**Description of the task:** A faithful retyping of every entry below is wanted, with images left out.
= = = = =
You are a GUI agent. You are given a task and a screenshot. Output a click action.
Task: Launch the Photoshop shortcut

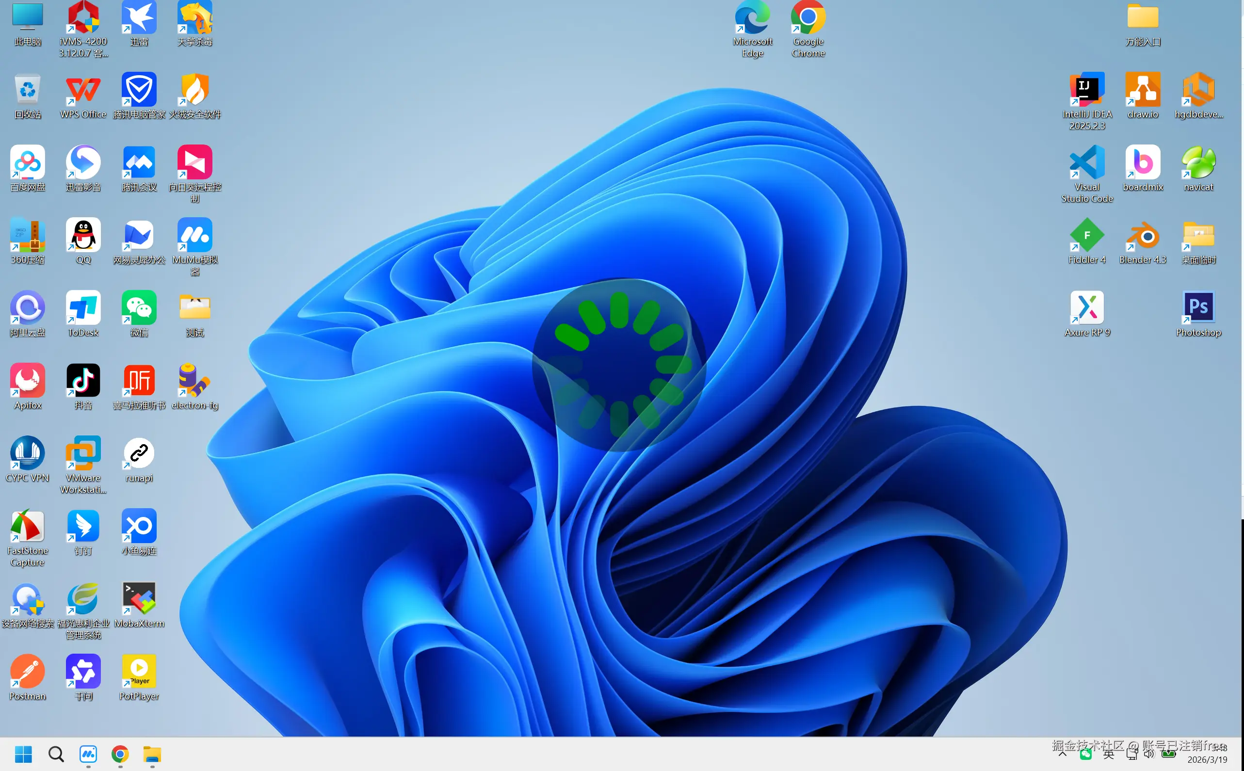click(x=1198, y=306)
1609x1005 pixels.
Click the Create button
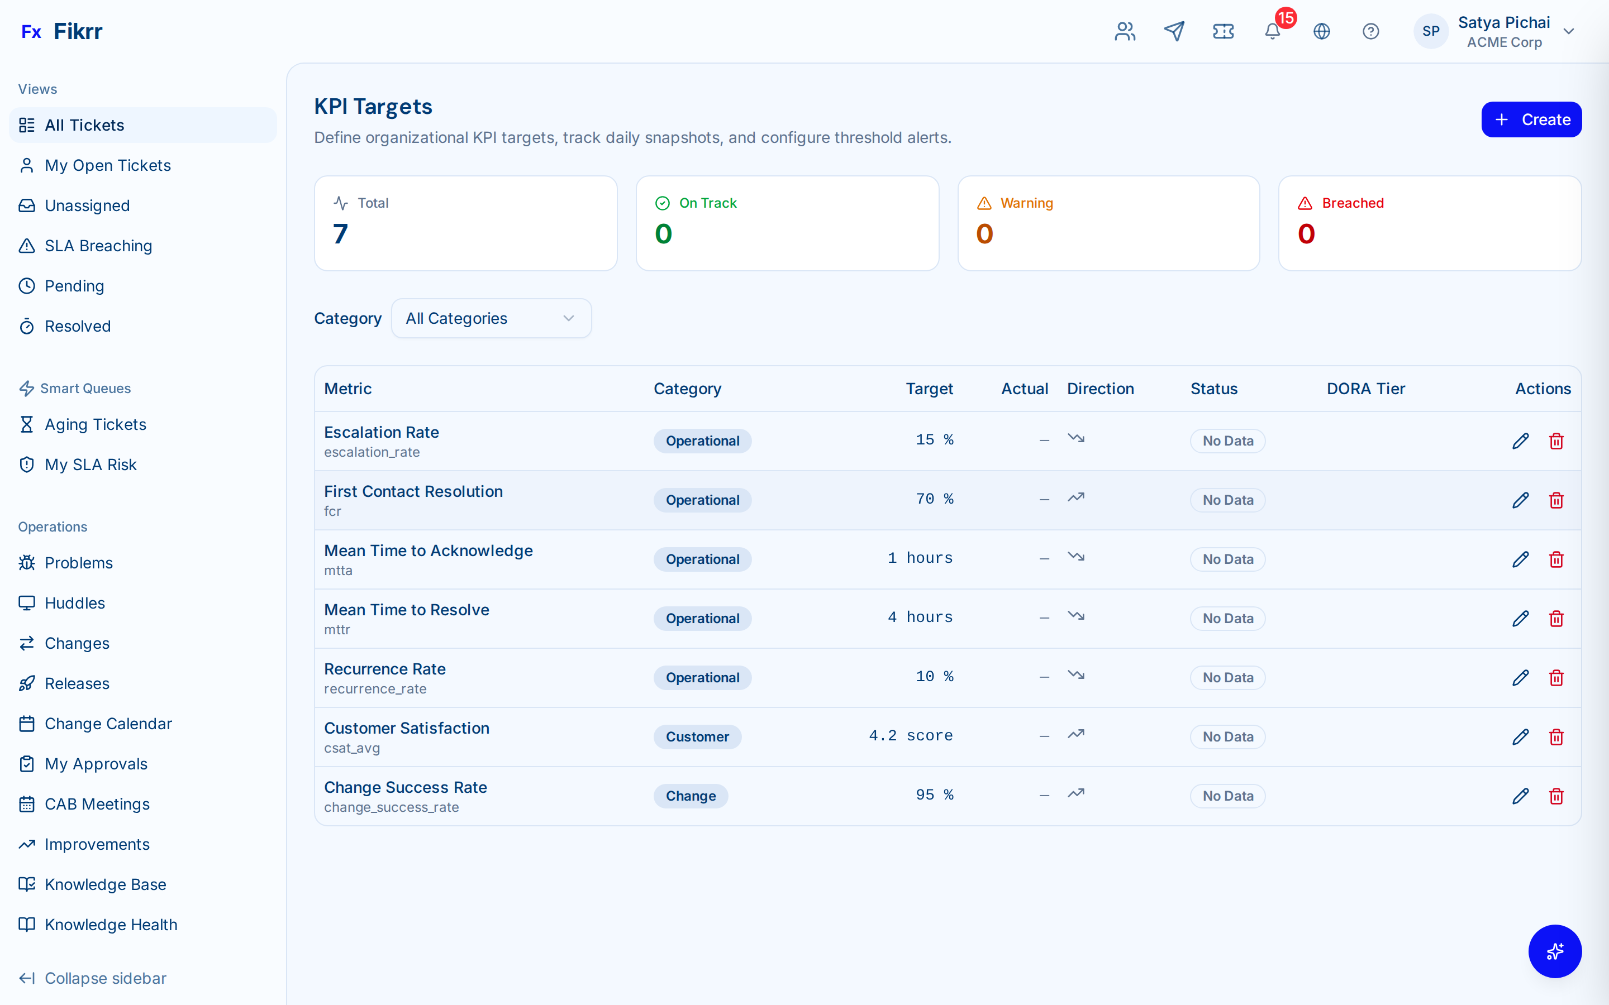[1531, 119]
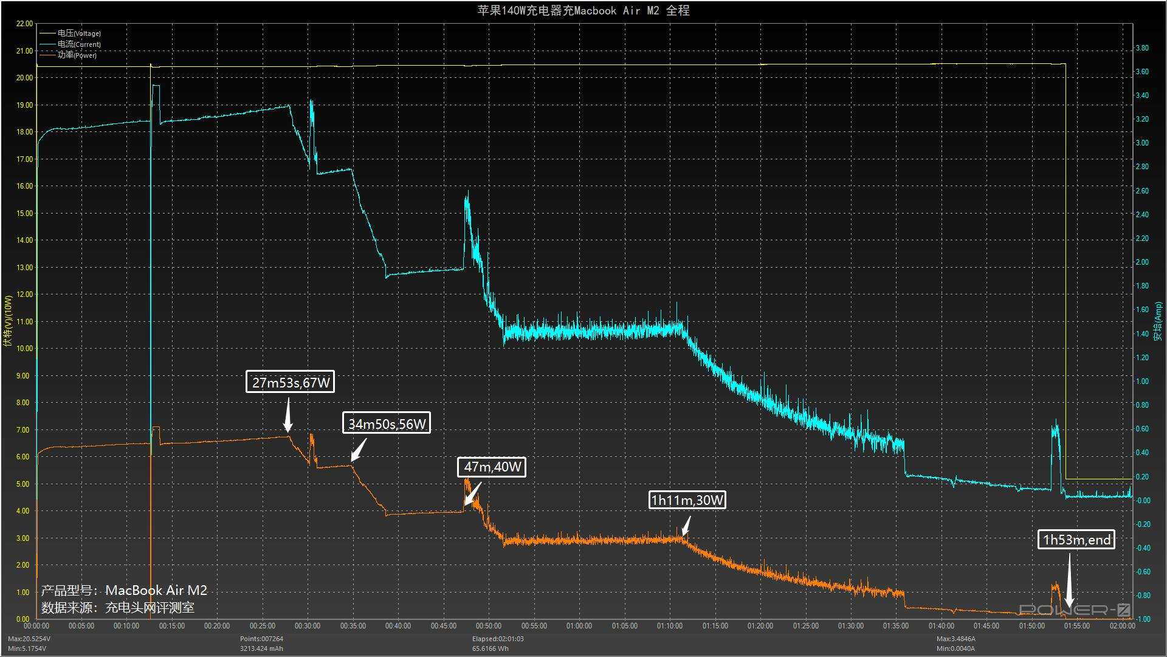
= = = = =
**Response to the task:**
You are a GUI agent. You are given a task and a screenshot. Output a click action.
Task: Launch the Photoshop shortcut

click(x=1198, y=306)
1609x1005 pixels.
Click the Create button
[1531, 119]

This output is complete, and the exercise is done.